Lexington's library has a long, distinguished history. Established in 1795, it is now the oldest institution of its kind in Kentucky and possibly the oldest in the west. The library was started with 400 books, which were added to the collection that already existed at the Transylvania Seminary. The library was based on subscription wherein people paid for the use of the library holdings. In 1898, Lexington was deemed a second-class city by the Kentucky Legislature and this classification enabled the city to acquire and conduct a free library.

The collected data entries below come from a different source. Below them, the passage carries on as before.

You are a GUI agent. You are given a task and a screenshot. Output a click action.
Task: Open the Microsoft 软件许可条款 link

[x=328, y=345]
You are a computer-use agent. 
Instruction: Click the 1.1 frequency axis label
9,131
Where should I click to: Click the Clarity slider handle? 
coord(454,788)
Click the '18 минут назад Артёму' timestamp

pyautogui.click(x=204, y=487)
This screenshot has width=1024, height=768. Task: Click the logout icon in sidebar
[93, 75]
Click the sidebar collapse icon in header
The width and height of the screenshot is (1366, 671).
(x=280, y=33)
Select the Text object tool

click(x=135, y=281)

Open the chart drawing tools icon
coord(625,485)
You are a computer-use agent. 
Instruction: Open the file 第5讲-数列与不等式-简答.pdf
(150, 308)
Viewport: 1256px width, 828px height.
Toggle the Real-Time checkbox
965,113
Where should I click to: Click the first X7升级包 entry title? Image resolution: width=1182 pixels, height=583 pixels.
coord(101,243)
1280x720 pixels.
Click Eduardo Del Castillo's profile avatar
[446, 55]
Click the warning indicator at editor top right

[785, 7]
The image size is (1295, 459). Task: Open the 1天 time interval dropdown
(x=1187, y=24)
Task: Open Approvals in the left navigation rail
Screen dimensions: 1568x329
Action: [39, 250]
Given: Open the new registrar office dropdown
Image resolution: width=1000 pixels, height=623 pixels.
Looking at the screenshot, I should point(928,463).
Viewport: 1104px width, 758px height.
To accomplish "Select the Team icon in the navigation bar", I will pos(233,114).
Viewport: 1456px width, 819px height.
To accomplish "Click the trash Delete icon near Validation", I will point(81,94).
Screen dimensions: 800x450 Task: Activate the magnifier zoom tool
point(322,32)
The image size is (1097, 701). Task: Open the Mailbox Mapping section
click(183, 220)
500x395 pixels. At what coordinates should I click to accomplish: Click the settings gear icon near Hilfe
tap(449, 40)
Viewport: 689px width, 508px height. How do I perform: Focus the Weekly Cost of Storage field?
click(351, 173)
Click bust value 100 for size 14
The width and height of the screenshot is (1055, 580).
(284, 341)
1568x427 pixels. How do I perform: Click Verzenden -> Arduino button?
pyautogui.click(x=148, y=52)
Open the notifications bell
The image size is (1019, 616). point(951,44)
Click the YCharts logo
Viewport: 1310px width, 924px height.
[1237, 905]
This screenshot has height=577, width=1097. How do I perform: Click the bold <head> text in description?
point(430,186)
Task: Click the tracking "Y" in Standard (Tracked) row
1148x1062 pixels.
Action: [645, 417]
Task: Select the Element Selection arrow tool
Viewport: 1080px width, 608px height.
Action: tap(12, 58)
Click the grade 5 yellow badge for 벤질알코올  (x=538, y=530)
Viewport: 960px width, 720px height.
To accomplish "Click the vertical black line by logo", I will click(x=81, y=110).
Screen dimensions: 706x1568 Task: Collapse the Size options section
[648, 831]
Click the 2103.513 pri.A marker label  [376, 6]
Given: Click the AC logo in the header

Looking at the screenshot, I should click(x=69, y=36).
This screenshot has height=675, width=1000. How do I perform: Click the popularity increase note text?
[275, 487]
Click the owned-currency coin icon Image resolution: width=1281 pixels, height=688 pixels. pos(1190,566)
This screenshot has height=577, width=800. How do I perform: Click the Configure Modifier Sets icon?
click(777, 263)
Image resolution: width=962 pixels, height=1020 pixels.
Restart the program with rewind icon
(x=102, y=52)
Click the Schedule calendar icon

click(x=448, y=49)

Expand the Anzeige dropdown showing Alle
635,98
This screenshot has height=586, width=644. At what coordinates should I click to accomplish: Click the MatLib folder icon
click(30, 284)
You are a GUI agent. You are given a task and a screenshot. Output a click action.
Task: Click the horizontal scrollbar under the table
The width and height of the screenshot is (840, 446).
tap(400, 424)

The Carnegie Library, also known as the Lexington Public Library, was built in 1906 as a gift to the city of Lexington from the Andrew Carnegie Foundation. Steel magnate Andrew Carnegie donated $60,000 of his approximate $550 million fortune to the city for the construction of the library building. To receive its donation, the Carnegie Foundation required the city to provide a site for the library and to appropriate funds for the library's upkeep. The new building was constructed of Bedford limestone and was built for a sum of $75,000. Thereafter, the contents of the library were moved to their new home, a beautiful Neo-Classical building at the southern end of Gratz Park.
During the late 1980s the Lexington Public Library built a new, larger central branch on East Main Street to accommodate its growing collection. The Carnegie Library is now the home of the Carnegie Center for Literacy and Learning. This organization provides many free, public programs to help spread literacy and to promote reading among children.